Work instructions
The exercise calls for a faithful copy of all the data.
>>>
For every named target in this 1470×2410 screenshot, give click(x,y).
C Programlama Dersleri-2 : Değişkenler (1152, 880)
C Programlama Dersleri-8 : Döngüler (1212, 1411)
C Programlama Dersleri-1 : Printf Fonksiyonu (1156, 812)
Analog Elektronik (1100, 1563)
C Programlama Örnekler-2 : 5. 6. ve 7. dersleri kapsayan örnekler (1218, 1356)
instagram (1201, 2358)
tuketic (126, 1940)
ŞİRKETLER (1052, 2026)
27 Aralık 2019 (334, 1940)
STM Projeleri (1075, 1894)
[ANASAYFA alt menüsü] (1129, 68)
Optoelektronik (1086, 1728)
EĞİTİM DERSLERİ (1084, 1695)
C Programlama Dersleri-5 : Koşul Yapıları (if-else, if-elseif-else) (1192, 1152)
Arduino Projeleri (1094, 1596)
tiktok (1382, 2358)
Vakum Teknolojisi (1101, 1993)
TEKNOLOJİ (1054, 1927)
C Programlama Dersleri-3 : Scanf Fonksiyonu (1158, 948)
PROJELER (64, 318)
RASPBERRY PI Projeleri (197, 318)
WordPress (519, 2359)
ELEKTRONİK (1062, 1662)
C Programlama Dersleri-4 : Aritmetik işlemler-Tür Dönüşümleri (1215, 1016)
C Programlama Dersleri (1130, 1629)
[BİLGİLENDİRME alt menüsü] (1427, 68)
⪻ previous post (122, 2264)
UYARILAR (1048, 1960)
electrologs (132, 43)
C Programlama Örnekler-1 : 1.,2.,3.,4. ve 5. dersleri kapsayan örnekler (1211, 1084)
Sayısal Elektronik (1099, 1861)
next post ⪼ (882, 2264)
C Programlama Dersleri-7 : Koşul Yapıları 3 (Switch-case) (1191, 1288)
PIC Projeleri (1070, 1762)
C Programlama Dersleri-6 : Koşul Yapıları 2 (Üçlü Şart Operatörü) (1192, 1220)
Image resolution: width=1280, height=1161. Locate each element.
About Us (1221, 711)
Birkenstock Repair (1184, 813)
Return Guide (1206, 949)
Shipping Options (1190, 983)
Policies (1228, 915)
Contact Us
<<<
Worked solution
For every named target in this 1470×2410 screenshot, give click(x,y).
C Programlama Dersleri-2 : Değişkenler (1152, 880)
C Programlama Dersleri-8 : Döngüler (1212, 1411)
C Programlama Dersleri-1 : Printf Fonksiyonu (1156, 812)
Analog Elektronik (1100, 1563)
C Programlama Örnekler-2 : 5. 6. ve 7. dersleri kapsayan örnekler (1218, 1356)
instagram (1201, 2358)
tuketic (126, 1940)
ŞİRKETLER (1052, 2026)
27 Aralık 2019 (334, 1940)
STM Projeleri (1075, 1894)
[ANASAYFA alt menüsü] (1129, 68)
Optoelektronik (1086, 1728)
EĞİTİM DERSLERİ (1084, 1695)
C Programlama Dersleri-5 : Koşul Yapıları (if-else, if-elseif-else) (1192, 1152)
Arduino Projeleri (1094, 1596)
tiktok (1382, 2358)
Vakum Teknolojisi (1101, 1993)
TEKNOLOJİ (1054, 1927)
C Programlama Dersleri-3 : Scanf Fonksiyonu (1158, 948)
PROJELER (64, 318)
RASPBERRY PI Projeleri (197, 318)
WordPress (519, 2359)
ELEKTRONİK (1062, 1662)
C Programlama Dersleri-4 : Aritmetik işlemler-Tür Dönüşümleri (1215, 1016)
C Programlama Dersleri (1130, 1629)
[BİLGİLENDİRME alt menüsü] (1427, 68)
⪻ previous post (122, 2264)
UYARILAR (1048, 1960)
electrologs (132, 43)
C Programlama Örnekler-1 : 1.,2.,3.,4. ve 5. dersleri kapsayan örnekler (1211, 1084)
Sayısal Elektronik (1099, 1861)
next post ⪼ (882, 2264)
C Programlama Dersleri-7 : Koşul Yapıları 3 (Switch-case) (1191, 1288)
PIC Projeleri (1070, 1762)
C Programlama Dersleri-6 : Koşul Yapıları 2 (Üçlü Şart Operatörü) (1192, 1220)
Image resolution: width=1280, height=1161. Locate each element.
About Us (1221, 711)
Birkenstock Repair (1184, 813)
Return Guide (1206, 949)
Shipping Options (1190, 983)
Policies (1228, 915)
Contact Us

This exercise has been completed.